Nawet już po inwazji USA na Irak w 2003 roku, Saddam Husajn bał się bardziej swoich rodaków i dowódców własnej armii niż Amerykanów – twierdzi "New York Times". Gazeta powołuje się na dokumenty wojskowe i tajne raporty wywiadu USA.
Gdy w dwa tygodnie po wybuchu wojny amerykańskie samoloty kontynuowały bombardowania, a wojska zajmowały coraz większą część kraju, dowódcy iraccy próbowali przekonać Saddama, że trzeba wysadzić strategiczny most na Eufracie na południe od Bagdadu. Jednak dyktator przekonany, że główne niebezpieczeństwo zagraża od wewnątrz, postanowił zachować mosty nietknięte, by móc ruszyć z wojskami na południe, gdy zbuntują się szyici.
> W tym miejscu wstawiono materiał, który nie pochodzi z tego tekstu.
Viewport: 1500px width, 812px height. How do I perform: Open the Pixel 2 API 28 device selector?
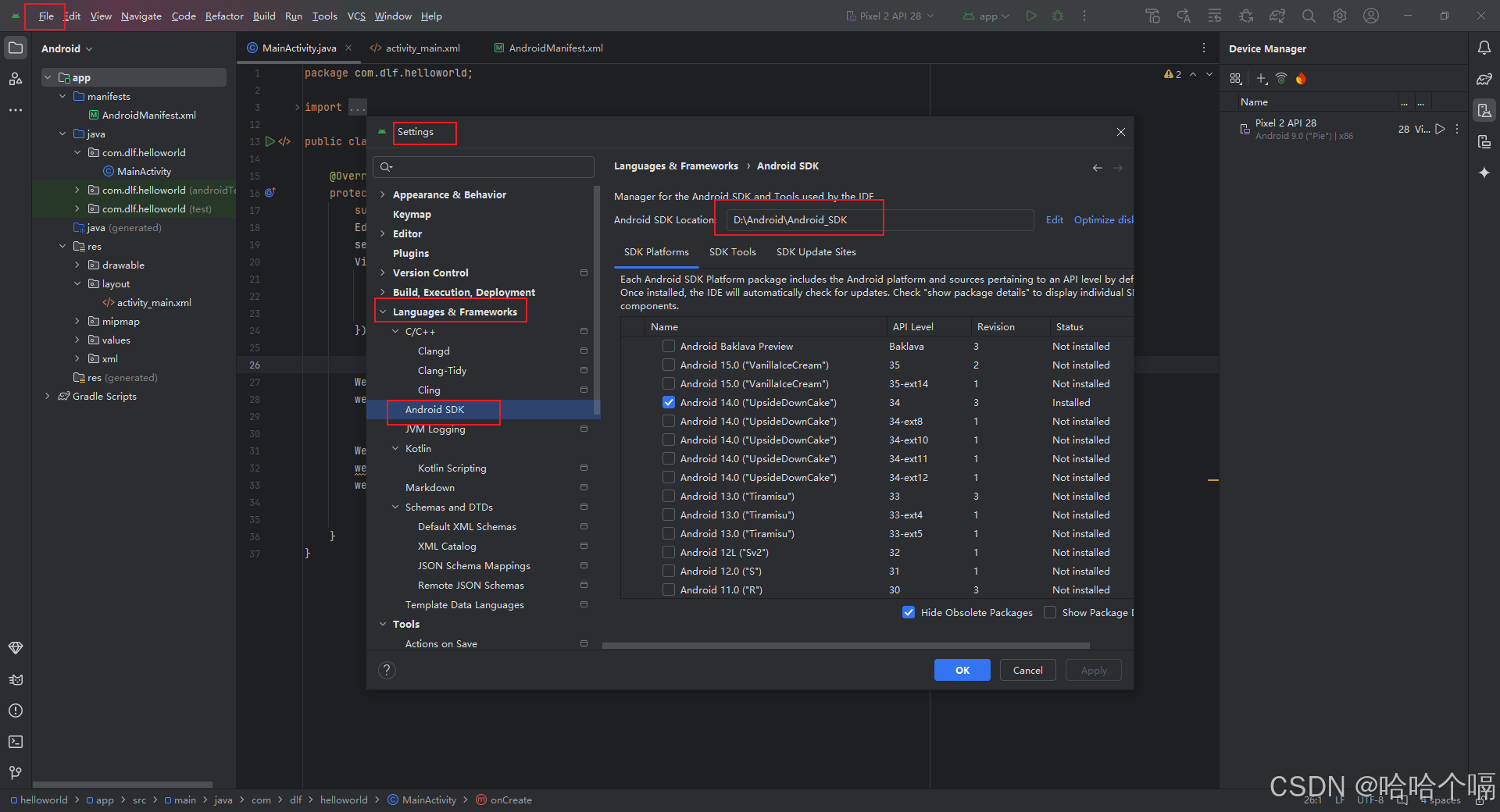889,16
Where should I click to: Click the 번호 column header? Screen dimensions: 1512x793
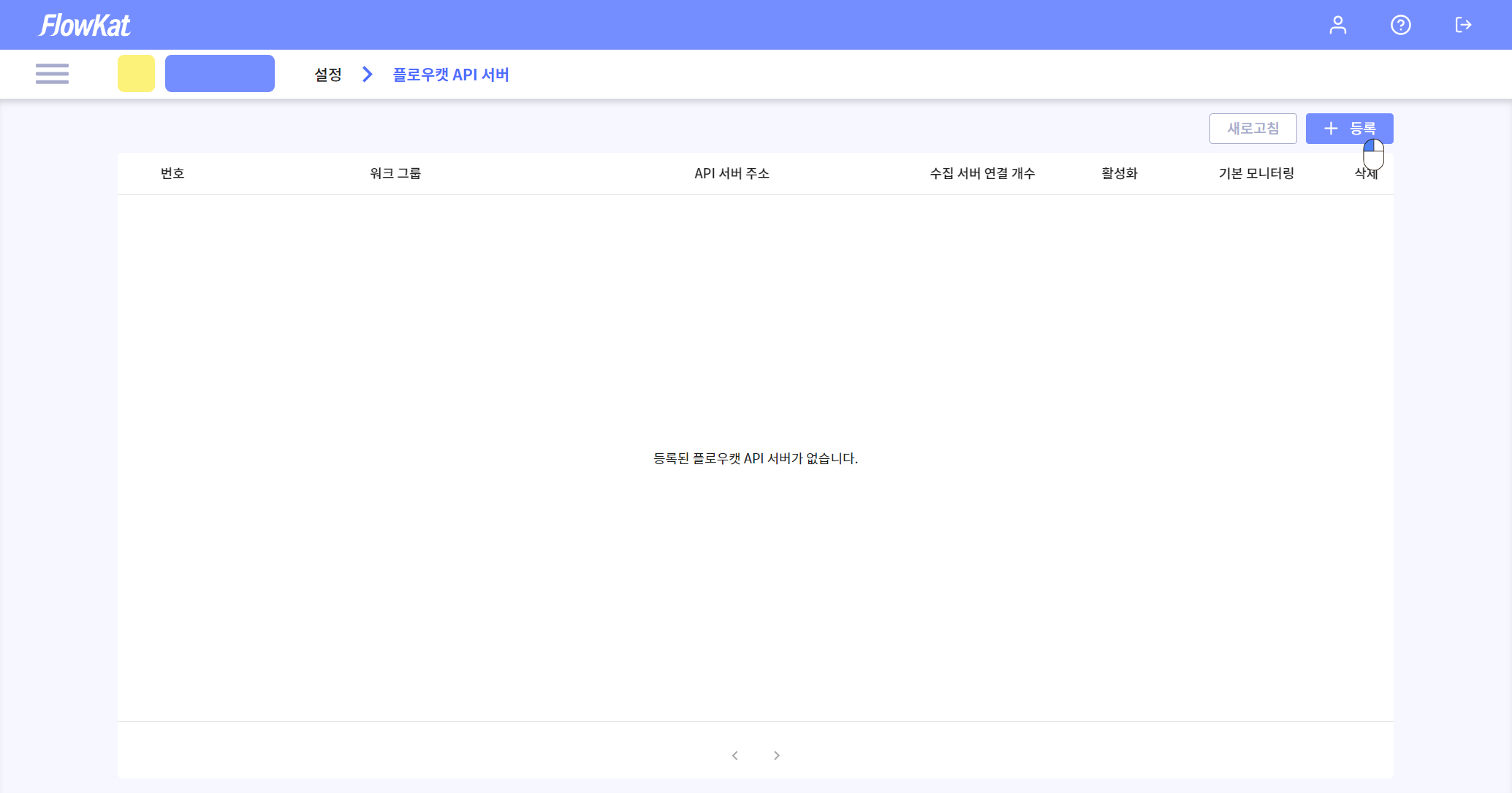172,173
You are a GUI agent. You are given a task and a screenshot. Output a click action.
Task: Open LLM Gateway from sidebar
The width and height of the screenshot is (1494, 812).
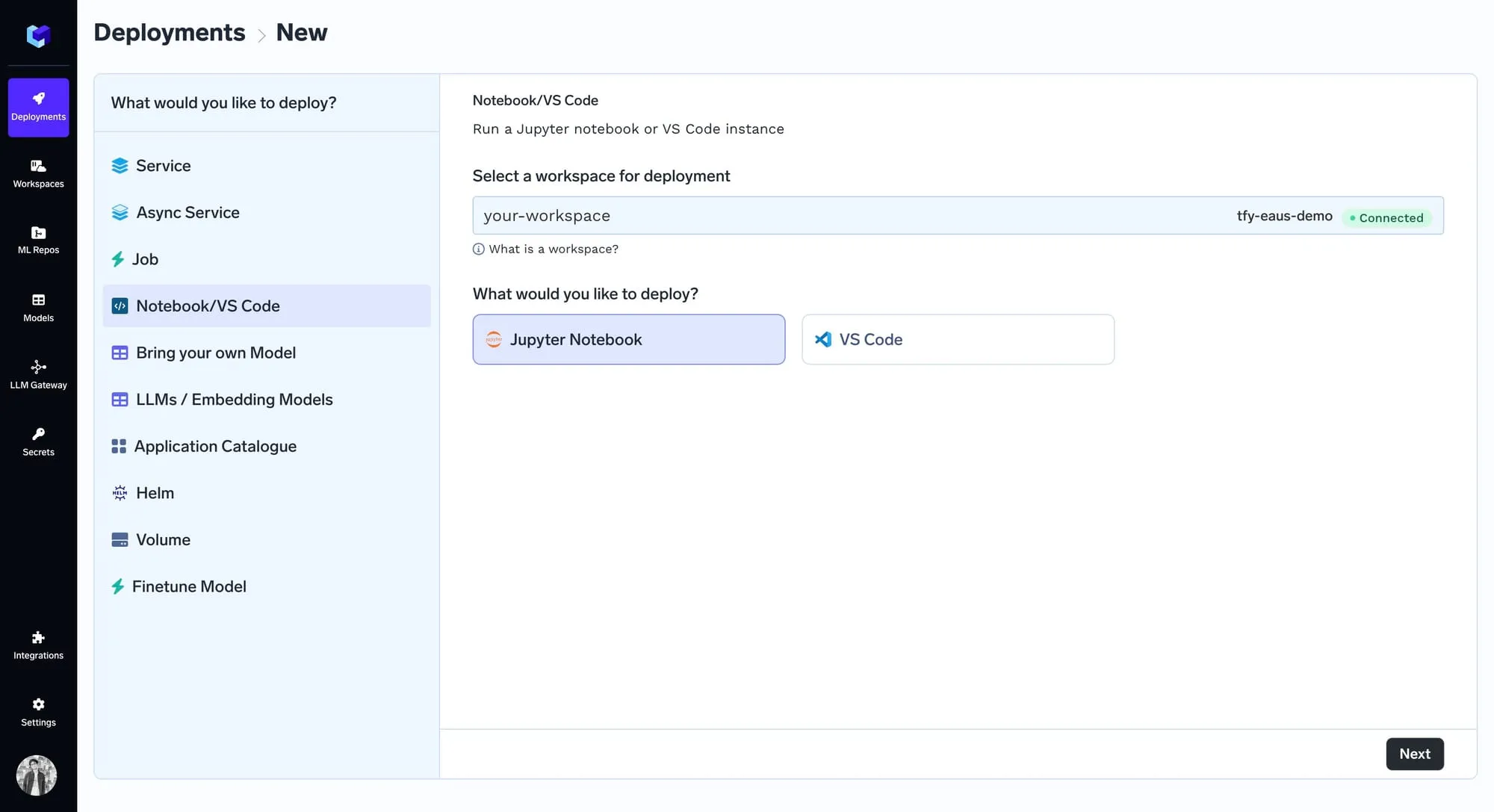(x=38, y=374)
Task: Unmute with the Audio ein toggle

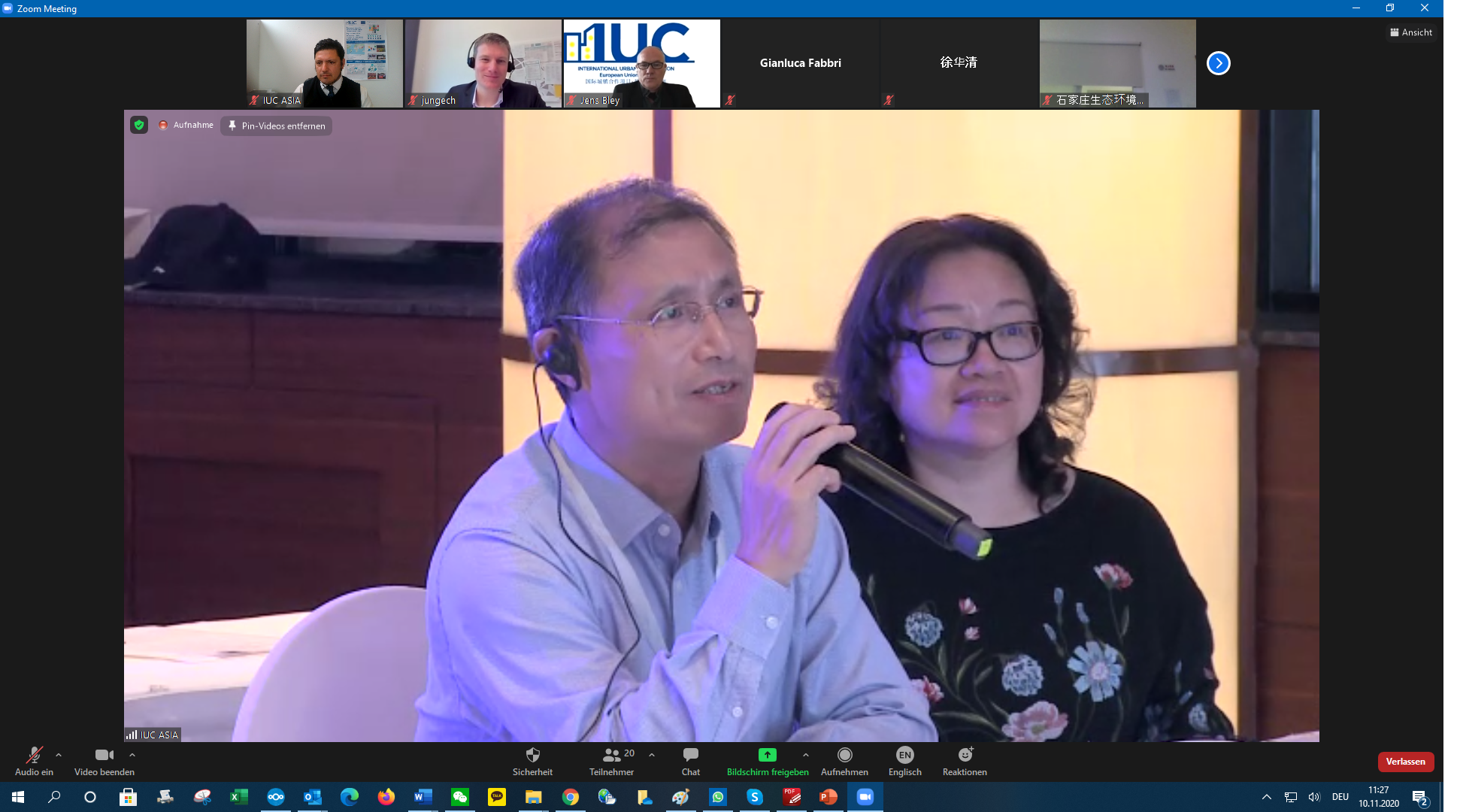Action: point(34,756)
Amerykańscy analitycy wojskowi przebadali ponad 110 irackich polityków i wyższych oficerów. Często uciekali się do podstępu, przedstawiali się jako historycy, zapraszali na zakrapiane przyjęcia, by wydobyć sekrety irackiej armii. Inni prowadzili śledztwo w ośrodku odosobnienia na lotnisku bagdadzkim i w słynnym wiezieniu Abu Ghraib - podał "New York
Times".
Z zeznań tych wynika na przykład, że dyktator stwarzał pozory posiadania broni masowego rażenia także wśród swoich i wywołał szok wśród dowódców, gdy na trzy miesiące przed inwazją poinformował ich, że Irak broni takiej nie ma. Po rozpoczęciu inwazji Saddam nadal pozostawiał dla siebie wszystkie kluczowe decyzje, a za swojego głównego doradcę wojskowego uważał swego syna - pisze "NYT".